ENTRIES SHOWN below:
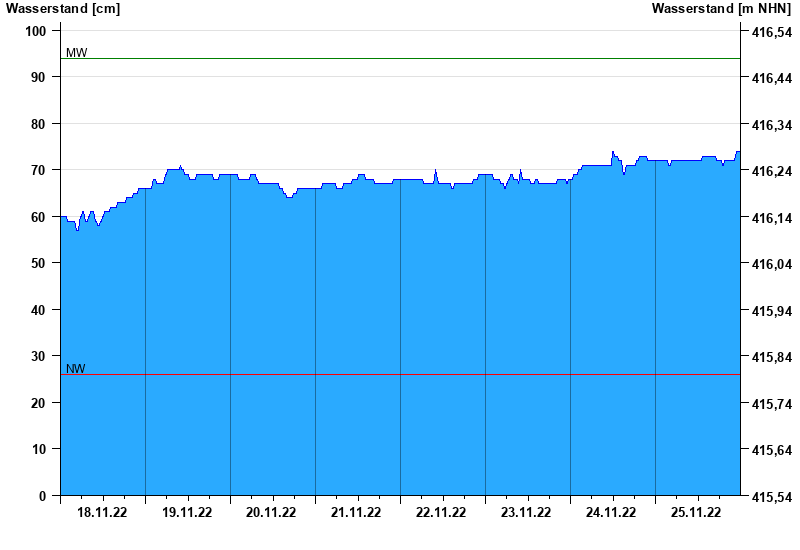Click the MW label on green line
The image size is (800, 550).
77,53
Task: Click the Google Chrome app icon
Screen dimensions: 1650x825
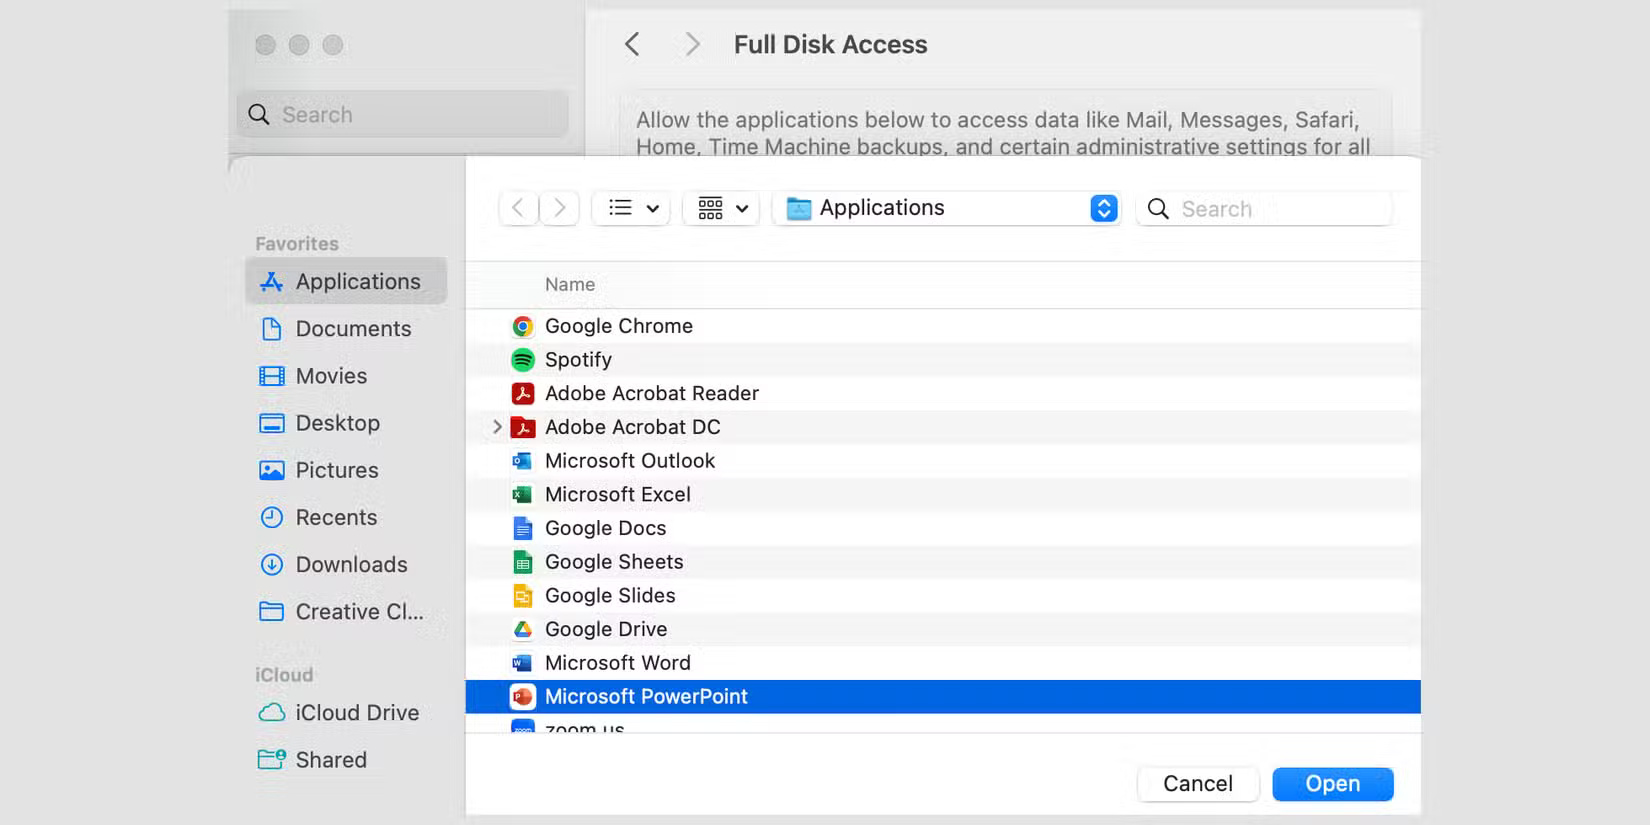Action: [522, 326]
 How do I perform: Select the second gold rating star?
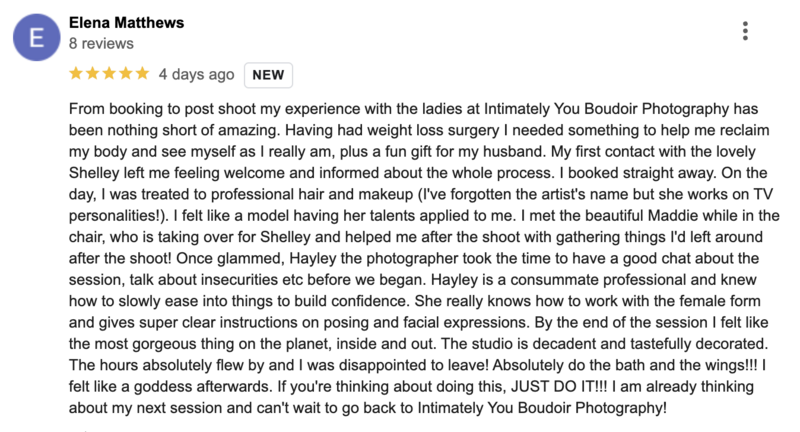[x=93, y=73]
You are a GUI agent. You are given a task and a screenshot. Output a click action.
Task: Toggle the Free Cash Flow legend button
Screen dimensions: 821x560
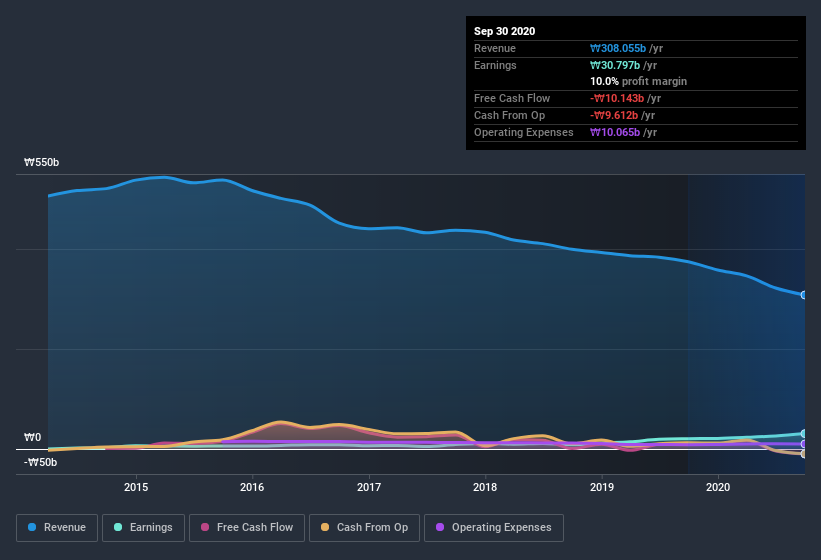(247, 528)
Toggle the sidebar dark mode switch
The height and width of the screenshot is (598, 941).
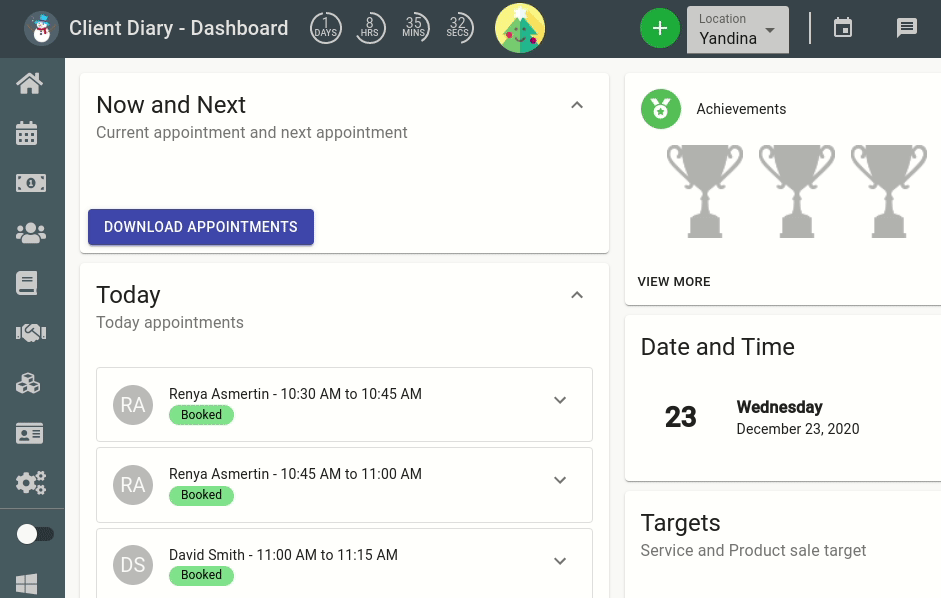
End of ENTRIES SHOWN.
**TASK**
Copy out each line of the data that includes the string "screenshot".

**ANSWER TO THIS PROBLEM**
You are a GUI agent. You are given a task and a screenshot. Output a click action.
The height and width of the screenshot is (598, 941).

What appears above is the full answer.